Gene expression (cDNA) and MULTI-seq libraries were prepared according to the manufacturer’s protocol of Chromium Next GEM Single Cell 3’ reagents Kits v3.1 (Dual Index). In brief, after GEMs embedding, cDNA was generated by reverse transcription reactions. MULTI-seq barcode fragments were separated from endogenous cDNA fragments during the first round of size selection using SPRIselect beads (Beckman Coulter, B23317). Next, cDNA and MULTI-seq fragments were processed separately. Fragmentation, end repair, and A-tailing procedure were performed on endogenous cDNA fragments, and sample dual indexes (Dual Index TT Set A plate) were lastly added over PCa amplification. After clean-up, MULTI-seq barcode fragments were PCR amplified and tagged with RPI index (TruSeq technology) and i5 universal index. Both libraries were cleaned up with SPRIselect beads to avoid primer contamination and fragments with inappropriate size17. cDNA and MULTI-seq libraries were analyzed using an Agilent Bioanalyzer (DNA High Sensitivity kit) prior to sequencing on a NovaSeq6000 (S2 flow cell) platform. Cellranger (v.6.1.2) was used to process the cDNA raw data and generate a raw count matrix that was subsequently loaded in the R package Seurat (v.4.3.0)45. Sample barcodes were demultiplexed using the HTODemux function implemented in Seurat17. Cells labelled as doublet or negative were removed from the Seurat object. Furthermore, cells with less than 2500 detected genes and more than 25% mitochondrial transcripts were filtered out. A total of 2170 cells was obtained and subsequently analyzed.

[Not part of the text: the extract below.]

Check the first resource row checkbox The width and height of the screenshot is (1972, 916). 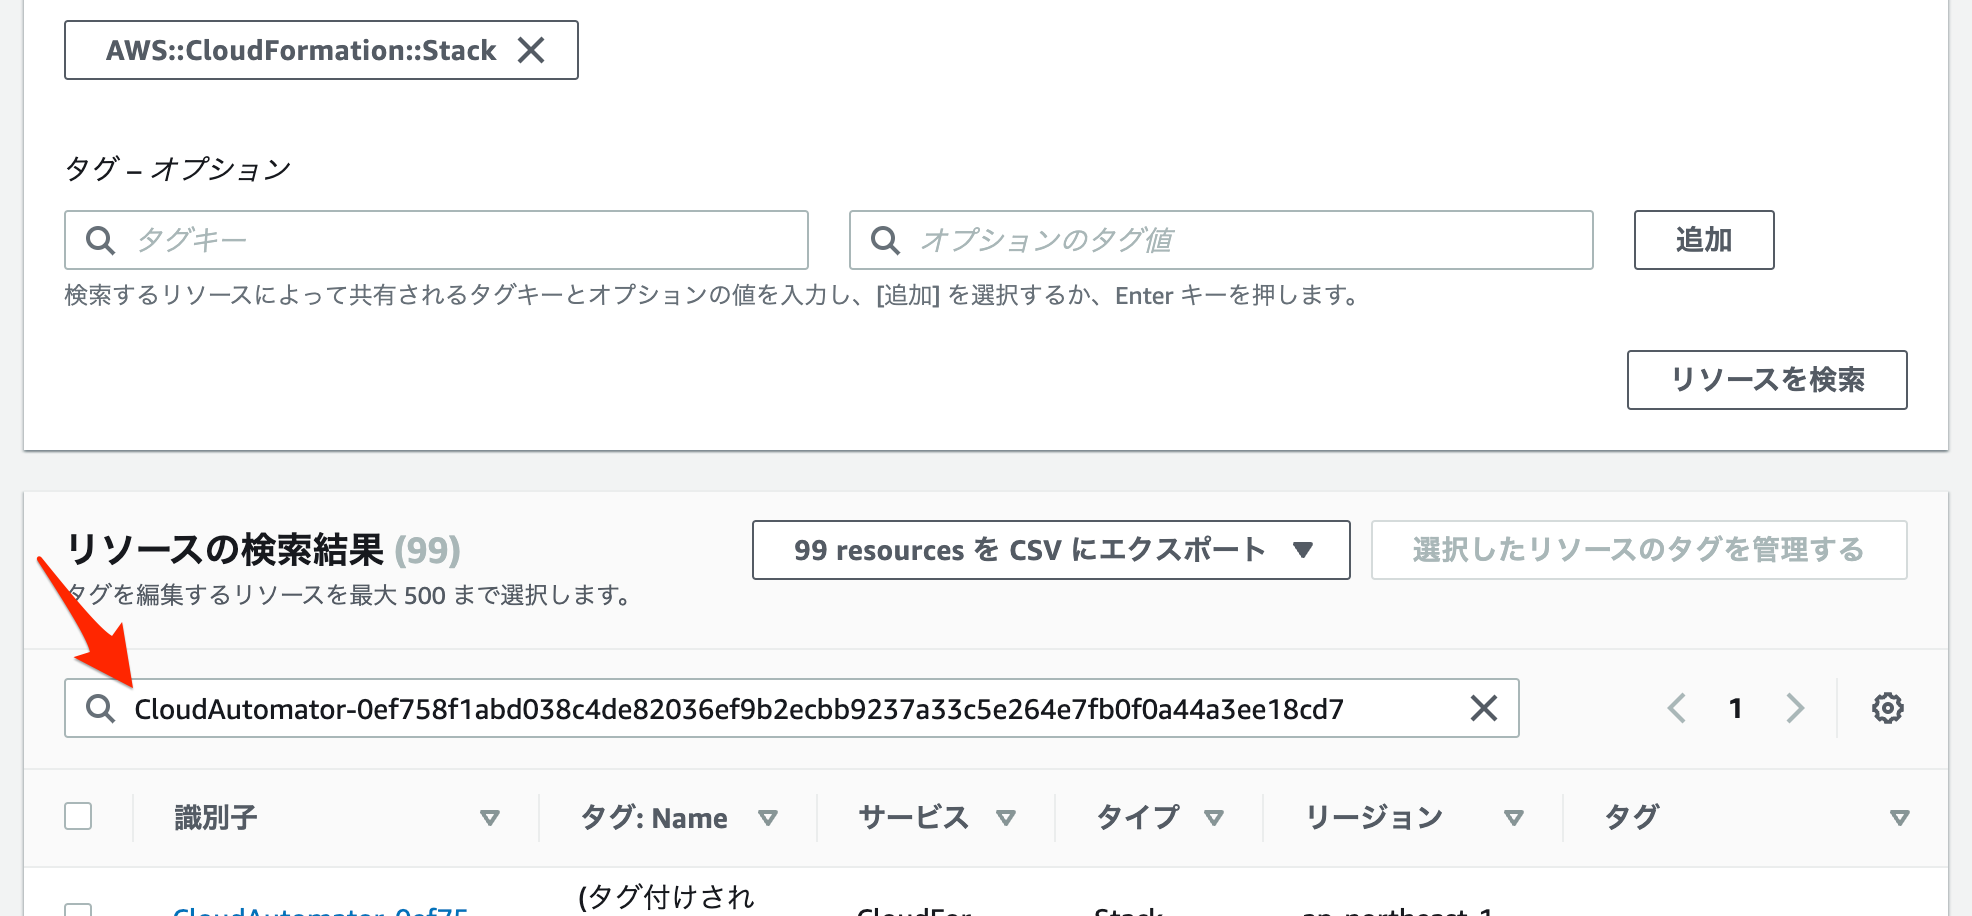click(x=78, y=910)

scRNA-seq bioinformatic analysis

The Seurat dataset was log normalized and 2000 variable features were initially computed using the ‘vst’ method. Data were scaled and the first 30 principal components were calculated for downstream analyses. Uniform Manifold Approximation and Projection (UMAP)46 used for visualization. Cell clusters that were including the cells within the different culture conditions were identified with the ‘FindClusters’ function offered by Seurat with a resolution of 0.8. Exploratory analysis was performed to visualize the expression of genes linked to glucocorticoid receptor pathway and EMT. The EMT score was calculated with the ‘AddModuleScore’ function, using a list of genes previously reported as EMT markers15. Differential gene expression analysis was performed with the MAST method47 implemented in Seurat within the ‘FindMarkers’ function. The analysis was limited to genes detected in at least 25% of the tested populations and showing at least ±0.5 log fold change difference.

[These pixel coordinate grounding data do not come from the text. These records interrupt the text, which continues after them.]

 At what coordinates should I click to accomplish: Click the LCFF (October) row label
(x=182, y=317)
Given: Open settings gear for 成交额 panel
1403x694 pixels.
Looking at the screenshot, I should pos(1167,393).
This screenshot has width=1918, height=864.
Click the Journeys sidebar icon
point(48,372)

Statistical analysis and data representation

The Prism GraphPad software (version 8.0, San Diego, CA, USA) was used for statistical analyses and data representation. Statistical analysis of invasion assays was conducted by mixed-levels analysis. The comparison of NR3C1 mRNA levels between UroCa and SARC was conducted by an unpaired t test. To define overlapping differentially expressed genes between our bulk RNA seq dataset and the Guo dataset, one-sided Fisher’s exact test was used. For GR protein expression, the average of the H-Score was compared with a Mann–Whitney test, while the frequency of positivity in each group was assessed using a Fisher’s exact test. For all statistical analyses, P values < 0.05 were considered significant.

Reporting summary

Further information on research design is available in the Nature Research Reporting Summary linked to this article.